L’obésité est une maladie progressive, chronique et complexe qui touche tous les âges et tous les sexes. Elle est fortement associée à plus de 250 autres pathologies, dont le diabète, les maladies cardiaques et d’autres MNT. Dans la Région européenne de l’OMS, 1 enfant sur 4 et 60 % des adultes sont en surpoids ou obèses. Cette situation menace la réalisation de la cible 3.4 des objectifs de développement durable (ODD) (réduire la mortalité prématurée due aux MNT) ainsi que d’autres objectifs, notamment ceux liés à la croissance économique et à l’éducation.

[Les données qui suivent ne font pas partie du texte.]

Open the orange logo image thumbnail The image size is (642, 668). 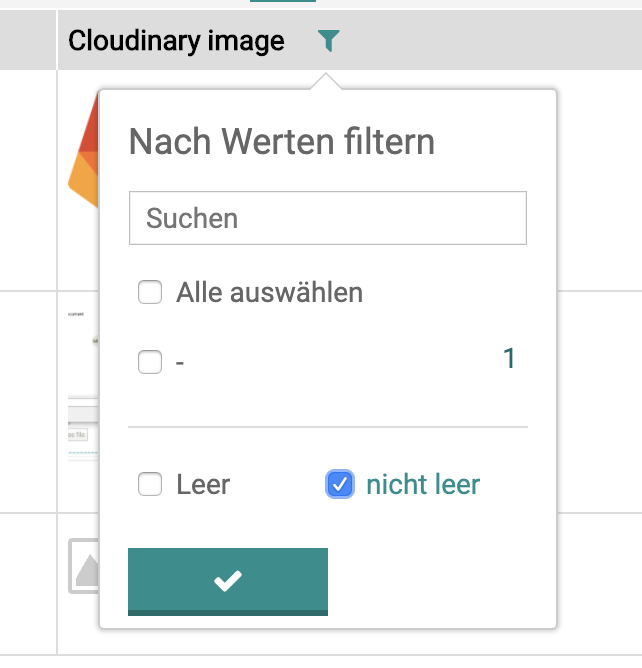(x=83, y=151)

Face à l’augmentation de la charge des MNT dans le monde, nous devons agir maintenant et prendre les mesures qui ont prouvé leur efficacité. Cet appel à l’action s’inscrit dans le cadre de la campagne « Course au finish » de l’Initiative spéciale sur les MNT et l’innovation qui vise à atteindre les objectifs en matière de MNT d’ici à 2030. Il intervient alors que le monde se prépare à la Quatrième Réunion de haut niveau de l’Assemblée générale des Nations Unies sur la prévention et la maîtrise des MNT en 2025, un moment crucial pour prendre des engagements en matière de lutte contre l’obésité comme priorité de santé publique.

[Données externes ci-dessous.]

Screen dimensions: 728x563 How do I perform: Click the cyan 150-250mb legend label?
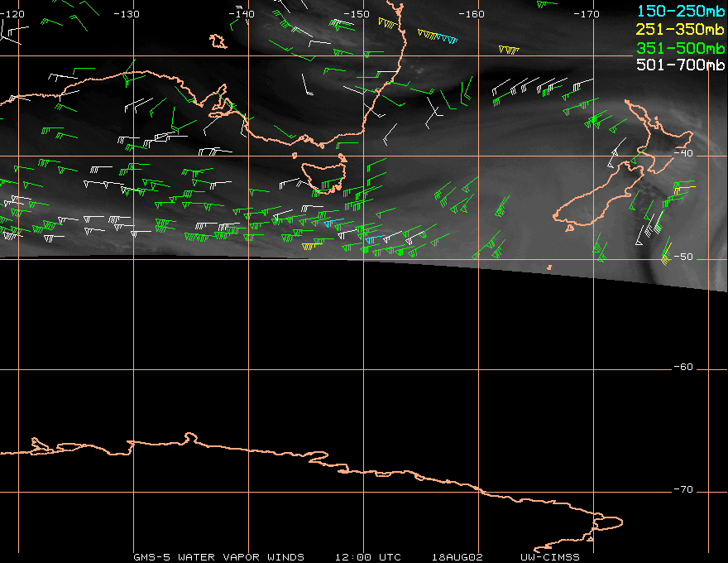point(680,11)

Il est urgent d’intensifier l’action
Lors de la Soixante-quinzième Assemblée mondiale de la santé, les pays ont approuvé le « Plan d’accélération de l’OMS pour stopper l’obésité » et, en 2023, l’Organisation a lancé le « Cadre de prestation de services de prévention et de prise en charge de l’obésité », un cadre intégré de prestation des services de santé visant à aider les pays à élargir l’accès aux services de soins de l’obésité. Ce dernier met en avant l’importance d’intégrer la prévention et le traitement de l’obésité dans l’ensemble du système de santé (des soins primaires et de proximité aux services spécialisés), et d’adopter une approche des soins chroniques fondée sur le parcours de vie.
La plateforme de démonstration sur l’obésité en Irlande a montré comment un modèle national de soins peut organiser des solutions pratiques et évolutives (coordination d’équipes pluridisciplinaires, renforcement des effectifs et optimisation des traitements) dans le cadre du système de santé existant. On a pu conclure que des soins efficaces contre l’obésité peuvent être dispensés à tous les niveaux de soins lorsqu’ils bénéficient d’un engagement politique, d’une gouvernance solide et d’une collaboration intersectorielle.

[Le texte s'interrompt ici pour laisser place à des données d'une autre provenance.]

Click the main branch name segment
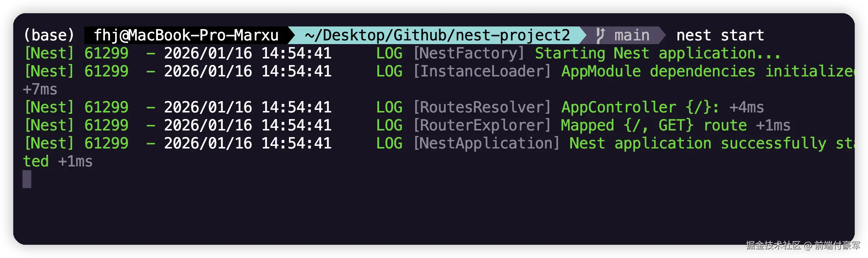Image resolution: width=868 pixels, height=258 pixels. (632, 35)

Le traitement de l’obésité est très complexe et coûteux au niveau sociétal. La plateforme de démonstration sur l’obésité en Irlande a mis en évidence l’importance d’accorder une attention continue à l’apport de changements significatifs à l’environnement obésogène, c’est-à-dire aux environnements qui favorisent la prise de poids et empêchent la perte de poids. Parmi les principaux facteurs, citons entre autres l’accès facile à des aliments nocifs pour la santé, la promotion d’un mode de vie sédentaire et les pratiques de marketing néfastes.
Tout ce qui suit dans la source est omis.